2. Aus der Zeit vor der Ehe resultierende Umstände, die zu einer geringen Altersversorgung eines Ehegatten führen, sind dem anderen Ehegatten nicht zuzurechnen. Dies gilt insbesondere, wenn die Ehe erst spät geschieden worden ist.

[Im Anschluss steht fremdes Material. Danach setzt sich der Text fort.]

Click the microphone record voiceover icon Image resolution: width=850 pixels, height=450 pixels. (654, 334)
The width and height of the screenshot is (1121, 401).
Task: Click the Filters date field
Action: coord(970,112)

3. Voraussetzung für die Abänderbarkeit eines vor dem 1.1.2008 rechtskräftig gewordenen Alttitels über Geschiedenenunterhalt im Rahmen des § 1578b BGB ist, dass die Änderung unter Berücksichtigung des Vertrauens zumutbar ist. Das ist insbesondere dann schutzwürdig, wenn sich der Unterhaltsberechtigte auf den Fortbestand eingestellt hat. Dabei sind besonders die Ehedauer sowie die Gestaltung der Haushaltsführung zu berücksichtigen.
Normenkette
BGB § 1571 Nr. 1, § 1578 Abs. 1, § 1578b Abs. 1 Sätze 1-2, Abs. 2 S. 1; ZPOEG § 36 Nr. 1
Verfahrensgang
AG Eutin (Beschluss vom 26.08.2011) |
Tenor
1. Die Beschwerde der Antragsgegnerin gegen den Beschluss des AG - Familiengericht - Eutin vom 26.8.2011 wird zurückgewiesen.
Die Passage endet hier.